Lors de la prochaine crise, la Fed et la BCE ne pourront pas créer des milliers de milliards de dollars ou d’euros et le FMI ne pourra pas sauver les pays développés.
En 2015, j’ai participé à plusieurs comités consacrés aux conflits économiques, et notamment à une simulation de guerre économique, au Pentagone, où la Chine et les Etats-Unis étaient adversaires.
Au fil des analyses de nos scénarios, j’ai renouvelé mon inquiétude concernant le fait que la Chine et la Russie aient triplé leurs réserves d’or ces dernières années, évoluant vers une marginalisation du dollar américain en tant que devise de réserve mondiale. David Dollar a objecté vigoureusement. L’émissaire au patronyme prédestiné s’est tourné vers moi en tapant du poing sur la table et en s’exclamant :
« Le dollar est la devise de réserve mondiale depuis longtemps, il est la devise de réserve mondiale aujourd’hui, et il restera la devise de réserve mondiale à l’avenir ! ».

▶ [EXTRAIT DE DONNÉES]:
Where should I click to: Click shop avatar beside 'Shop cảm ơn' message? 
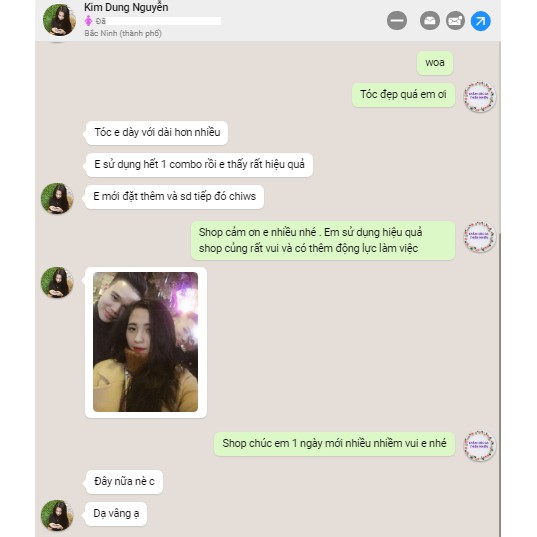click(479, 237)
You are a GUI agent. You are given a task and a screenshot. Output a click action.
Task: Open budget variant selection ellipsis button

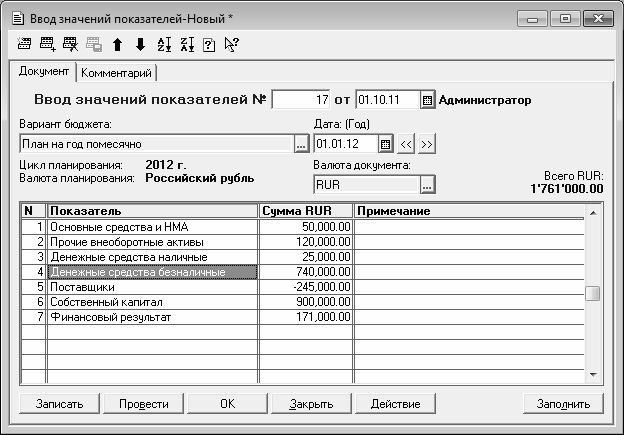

▶ [SÉRIE D'EXERCICES]:
1. Dans le texte sur le dollar, où s'est tenue la simulation de guerre économique entre la Chine et les États-Unis ?
2. Recopiez à l'identique le passage du texte sur le dollar qui va de « Lors de la prochaine » jusqu'à « les pays développés. ».
3. Rédigez la suite du texte sur le dollar après sa dernière phrase.
Les lignes proviennent d'une autre source.

▶ [RÉSULTATS DES EXERCICES]:
1. Au Pentagone.

2.
Lors de la prochaine crise, la Fed et la BCE ne pourront pas créer des milliers de milliards de dollars ou d’euros et le FMI ne pourra pas sauver les pays développés.

3.
Je l’ai regardé et lui ai dit :
« David, c’est comme si j’étais assis à Whitehall en 1913 à écouter John Bull déclarer ‘la livre sterling est la devise de réserve mondiale depuis longtemps, elle est la devise de réserve mondiale aujourd’hui, et elle le restera à l’avenir !' ».
Le long déclin de la livre sterling, en tant que monnaie de réserve mondiale, a débuté en novembre 1914 et s’est déroulé jusqu’à Bretton Woods, en 1944. Aujourd’hui, la livre sterling représente une part insignifiante des positions de réserve et des règlements internationaux.
Mais David Dollar n’est pas le seul membre éminent de l’élite monétaire ressentant une confiance illimitée vis-à-vis du statut du dollar comme référence pour le système monétaire international.
Le 15 février 2017, j’ai rencontré personnellement l’ex-secrétaire au Trésor Tim Geithner, lors d’une réunion en petit comité, à New York. Je lui ai demandé franchement quel était le plan, s’agissant de la prochaine crise monétaire, et notamment certains aspects du reset monétaire mondial.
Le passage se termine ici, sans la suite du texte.